Semantic UMW Rotating Header Image

November, 2008:

Visual design and information design

There’s a funny tension at work throughout the web between the needs of visual design and the needs of data design. Sometimes it results in some funny things when you do what I’m doing — taking the data out of it’s visual context to mix and match it in new ways. Funny, and very interesting.

Case in point. I saw one blog has the title, “Charlie’s Blog for”. My first thought was that it was a type-o, or a blog so unfinished that the author hadn’t even completed figuring out what, exactly, the blog was for. Whatever the case, as I parsed both the grammar and the data, that there was no way this would work as a title. It seemed to do the opposite job of a title, completely and deliberated avoiding giving information about the blog.

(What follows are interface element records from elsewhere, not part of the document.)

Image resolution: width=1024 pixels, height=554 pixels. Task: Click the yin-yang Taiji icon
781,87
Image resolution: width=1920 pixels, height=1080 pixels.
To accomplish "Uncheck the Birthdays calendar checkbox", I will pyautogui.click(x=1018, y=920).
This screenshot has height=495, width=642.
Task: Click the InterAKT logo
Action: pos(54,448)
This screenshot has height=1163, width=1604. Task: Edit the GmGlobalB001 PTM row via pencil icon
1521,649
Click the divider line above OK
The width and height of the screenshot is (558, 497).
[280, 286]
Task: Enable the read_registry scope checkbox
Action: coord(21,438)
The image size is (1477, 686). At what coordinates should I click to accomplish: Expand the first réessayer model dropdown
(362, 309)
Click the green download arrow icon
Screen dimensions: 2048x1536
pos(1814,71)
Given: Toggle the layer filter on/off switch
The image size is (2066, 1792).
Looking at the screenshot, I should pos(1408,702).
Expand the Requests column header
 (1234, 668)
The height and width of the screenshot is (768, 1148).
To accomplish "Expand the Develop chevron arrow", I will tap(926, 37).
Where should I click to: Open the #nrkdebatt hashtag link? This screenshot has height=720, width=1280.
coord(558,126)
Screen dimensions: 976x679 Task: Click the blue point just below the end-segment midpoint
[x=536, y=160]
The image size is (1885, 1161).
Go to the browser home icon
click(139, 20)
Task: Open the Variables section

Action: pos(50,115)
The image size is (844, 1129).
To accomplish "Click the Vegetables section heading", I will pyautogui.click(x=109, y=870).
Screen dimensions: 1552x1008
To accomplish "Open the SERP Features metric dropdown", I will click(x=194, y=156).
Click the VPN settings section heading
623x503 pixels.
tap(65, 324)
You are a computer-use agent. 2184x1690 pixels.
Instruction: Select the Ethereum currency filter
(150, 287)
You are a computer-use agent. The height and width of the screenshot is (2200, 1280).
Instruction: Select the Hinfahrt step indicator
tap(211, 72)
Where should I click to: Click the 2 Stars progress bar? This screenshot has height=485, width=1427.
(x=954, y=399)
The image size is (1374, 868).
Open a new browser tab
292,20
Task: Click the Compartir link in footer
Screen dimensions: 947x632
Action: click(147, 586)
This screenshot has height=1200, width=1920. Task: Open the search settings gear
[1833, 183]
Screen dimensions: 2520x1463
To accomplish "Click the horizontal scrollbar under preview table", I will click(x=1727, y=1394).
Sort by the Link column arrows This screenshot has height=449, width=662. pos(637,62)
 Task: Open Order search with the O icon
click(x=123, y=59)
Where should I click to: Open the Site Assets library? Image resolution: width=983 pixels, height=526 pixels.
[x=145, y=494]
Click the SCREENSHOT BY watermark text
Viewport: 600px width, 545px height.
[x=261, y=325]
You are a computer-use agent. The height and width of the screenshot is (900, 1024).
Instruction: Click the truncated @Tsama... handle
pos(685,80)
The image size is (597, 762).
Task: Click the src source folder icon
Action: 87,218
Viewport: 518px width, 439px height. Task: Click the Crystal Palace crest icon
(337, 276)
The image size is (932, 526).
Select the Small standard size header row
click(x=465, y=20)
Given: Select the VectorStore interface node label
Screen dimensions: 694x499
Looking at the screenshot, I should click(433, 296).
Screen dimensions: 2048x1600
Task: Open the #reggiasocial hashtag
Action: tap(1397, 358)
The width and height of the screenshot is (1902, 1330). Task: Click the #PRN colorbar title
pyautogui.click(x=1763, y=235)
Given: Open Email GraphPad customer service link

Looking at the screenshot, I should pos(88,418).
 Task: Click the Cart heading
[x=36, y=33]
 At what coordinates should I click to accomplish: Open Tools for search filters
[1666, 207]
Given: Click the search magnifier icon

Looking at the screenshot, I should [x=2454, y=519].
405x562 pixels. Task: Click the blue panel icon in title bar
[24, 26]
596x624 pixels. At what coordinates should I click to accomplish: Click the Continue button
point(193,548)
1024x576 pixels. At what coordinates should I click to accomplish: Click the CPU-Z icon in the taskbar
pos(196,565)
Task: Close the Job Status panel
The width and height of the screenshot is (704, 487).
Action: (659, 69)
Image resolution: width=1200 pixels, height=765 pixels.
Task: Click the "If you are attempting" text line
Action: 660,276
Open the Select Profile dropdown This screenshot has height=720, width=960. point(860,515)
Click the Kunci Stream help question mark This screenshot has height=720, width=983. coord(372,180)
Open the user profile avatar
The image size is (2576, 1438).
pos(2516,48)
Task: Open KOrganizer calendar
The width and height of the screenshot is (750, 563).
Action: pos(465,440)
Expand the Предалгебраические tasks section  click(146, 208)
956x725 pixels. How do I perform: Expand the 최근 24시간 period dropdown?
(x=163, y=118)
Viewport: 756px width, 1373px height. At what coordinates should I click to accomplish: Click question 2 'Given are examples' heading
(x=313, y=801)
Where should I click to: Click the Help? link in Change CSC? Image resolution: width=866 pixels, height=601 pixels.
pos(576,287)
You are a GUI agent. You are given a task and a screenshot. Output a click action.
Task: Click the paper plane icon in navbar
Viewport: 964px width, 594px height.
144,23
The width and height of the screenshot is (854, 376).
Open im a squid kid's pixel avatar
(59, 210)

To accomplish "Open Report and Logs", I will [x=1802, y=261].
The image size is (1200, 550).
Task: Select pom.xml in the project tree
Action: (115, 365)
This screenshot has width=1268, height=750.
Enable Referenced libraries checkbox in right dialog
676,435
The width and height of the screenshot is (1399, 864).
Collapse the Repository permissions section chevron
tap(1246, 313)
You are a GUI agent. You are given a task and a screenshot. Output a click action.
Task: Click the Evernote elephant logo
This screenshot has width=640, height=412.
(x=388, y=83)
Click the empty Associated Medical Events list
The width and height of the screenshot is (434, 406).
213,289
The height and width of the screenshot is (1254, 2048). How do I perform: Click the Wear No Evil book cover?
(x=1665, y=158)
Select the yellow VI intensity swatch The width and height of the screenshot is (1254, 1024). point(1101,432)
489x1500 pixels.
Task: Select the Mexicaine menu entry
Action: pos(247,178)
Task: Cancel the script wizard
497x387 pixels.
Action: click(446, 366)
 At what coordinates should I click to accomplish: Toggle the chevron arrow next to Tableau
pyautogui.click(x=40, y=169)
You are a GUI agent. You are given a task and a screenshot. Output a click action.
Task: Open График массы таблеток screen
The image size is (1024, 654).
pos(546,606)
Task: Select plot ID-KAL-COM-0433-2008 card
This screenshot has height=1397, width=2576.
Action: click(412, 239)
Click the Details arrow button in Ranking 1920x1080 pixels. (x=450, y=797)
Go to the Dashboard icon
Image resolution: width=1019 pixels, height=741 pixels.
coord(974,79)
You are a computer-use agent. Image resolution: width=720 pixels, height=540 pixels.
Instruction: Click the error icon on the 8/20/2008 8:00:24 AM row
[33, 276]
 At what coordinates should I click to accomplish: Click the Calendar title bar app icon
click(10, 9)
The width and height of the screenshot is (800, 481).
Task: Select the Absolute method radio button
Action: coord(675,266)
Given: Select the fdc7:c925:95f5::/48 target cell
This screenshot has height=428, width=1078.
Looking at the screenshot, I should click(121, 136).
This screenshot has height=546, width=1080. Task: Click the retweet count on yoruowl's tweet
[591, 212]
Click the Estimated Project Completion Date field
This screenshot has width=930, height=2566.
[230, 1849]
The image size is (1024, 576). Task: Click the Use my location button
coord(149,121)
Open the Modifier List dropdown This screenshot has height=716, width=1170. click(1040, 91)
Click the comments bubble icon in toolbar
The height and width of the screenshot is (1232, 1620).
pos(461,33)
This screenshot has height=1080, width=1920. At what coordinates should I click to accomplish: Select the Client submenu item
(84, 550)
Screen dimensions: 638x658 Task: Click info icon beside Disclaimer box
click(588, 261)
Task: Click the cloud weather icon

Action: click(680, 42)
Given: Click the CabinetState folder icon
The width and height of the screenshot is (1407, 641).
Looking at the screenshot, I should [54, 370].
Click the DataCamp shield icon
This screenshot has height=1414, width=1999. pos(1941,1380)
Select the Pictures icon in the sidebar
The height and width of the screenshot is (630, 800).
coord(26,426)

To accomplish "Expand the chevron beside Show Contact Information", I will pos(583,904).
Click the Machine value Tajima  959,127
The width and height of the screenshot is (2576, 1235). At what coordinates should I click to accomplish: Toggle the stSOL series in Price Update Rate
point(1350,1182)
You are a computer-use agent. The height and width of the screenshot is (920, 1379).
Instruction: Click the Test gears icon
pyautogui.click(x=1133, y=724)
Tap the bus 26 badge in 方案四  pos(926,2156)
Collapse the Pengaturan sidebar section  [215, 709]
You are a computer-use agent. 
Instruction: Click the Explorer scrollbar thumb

Ahhh….but then I visited “Charlie’s Blog for” (Exhibit here ). Here’s a close-up of what I found:

See what Charlie did? He wanted to break up the visual design of the title. So, in the visual design, the full title is obviously “Charlie’s Blog for When America Came Marching Home 2008”, his blog for Jeff McClurken’s course by that title (Exhibit here ). To squeeze things into that visual design (supplied entirely by the WP theme), he made the tagline of his blog “When American Came Marching Home 2008” — a good, sneaky, respectable trick.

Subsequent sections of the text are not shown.